Thread [4]: allocate_free() returned 0, succeeded.  Thread exiting.
Thread [40]: allocate_free() returned 0, succeeded.  Thread exiting.
Thread [48]: allocate_free() returned 0, succeeded.  Thread exiting.
Thread [36]: allocate_free() returned 0, succeeded.  Thread exiting.
Thread [56]: allocate_free() returned 0, succeeded.  Thread exiting.
Thread [52]: allocate_free() returned 0, succeeded.  Thread exiting.
Thread [44]: allocate_free() returned 0, succeeded.  Thread exiting.
main(): test passed.

real	0m9.415s
user	0m0.027s
sys	0m0.235s

Comment 11 Miroslav Rezanina 2009-10-23 08:19:52 UTC

CAI's results are for non-xen kernel. When trying equivalent xen kernel, results are:

real	41m36.795s
user	0m0.516s
sys	40m20.836s


This means that in xen enviroment test is much slower. And it is even slower in newer releases.

Comment 16 Laszlo Ersek 2011-02-08 15:09:45 UTC

Created attachment 477629 [details]
strace output for one minute of mallocstress

I reproduced the problem under RHEL-5.6 and did some preliminary measurements.

On the bare metal:

[root@pq0-0 ~]# uname -psrn
Linux pq0-0.lab.bos.redhat.com 2.6.18-238.el5 ia64

mallocstress completes in less than ten seconds.
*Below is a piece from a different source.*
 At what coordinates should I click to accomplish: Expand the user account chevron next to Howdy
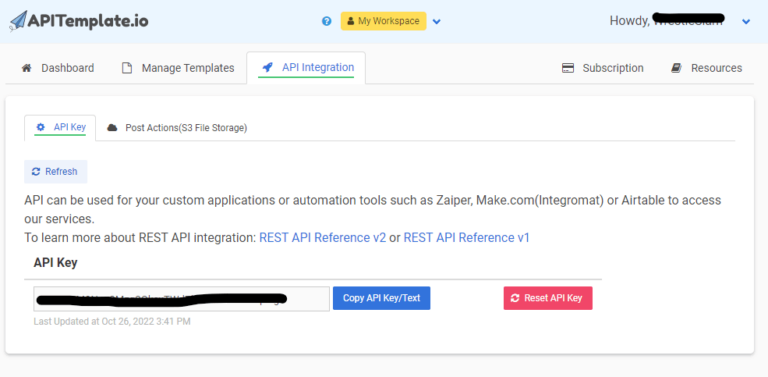tap(746, 22)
I traced the same test with the following command, for one minute, in dom0:

[root@pq0-0 ~]# uname -psrn
Linux pq0-0.lab.bos.redhat.com 2.6.18-238.el5xen ia64

$ strace -f -T -etrace=mmap,munmap,mprotect,madvise ./mallocstress 2>&1 \
| tee -i log-one-minute

The '-T' option outputs the time spent in syscalls when they are completed. The following script creates a listing of times for the four traces syscalls:

for I in mmap munmap mprotect madvise; do
  grep $I log-one-minute \
  | sed -n -r 's/^.*<([0-9]+\.[0-9]+)>$/\1/p' >times-$I
done

Summary:

		    madvise	 mmap  mprotect    munmap
sample size	         22      1490       447       703
mean time (s)      0.155120  0.040717  0.029127  0.199247
sample stdev (s)   0.221008  0.129294  0.093251  0.260324

The performance of the munmap() calls looks especially horrifying -- five
munmap()'s per second, on the average. The sample standard deviations are huge.
Either the dom0 <-> hv switch takes a lot of time, or there must be some heavy
lock contention in the hypervisor on munmap().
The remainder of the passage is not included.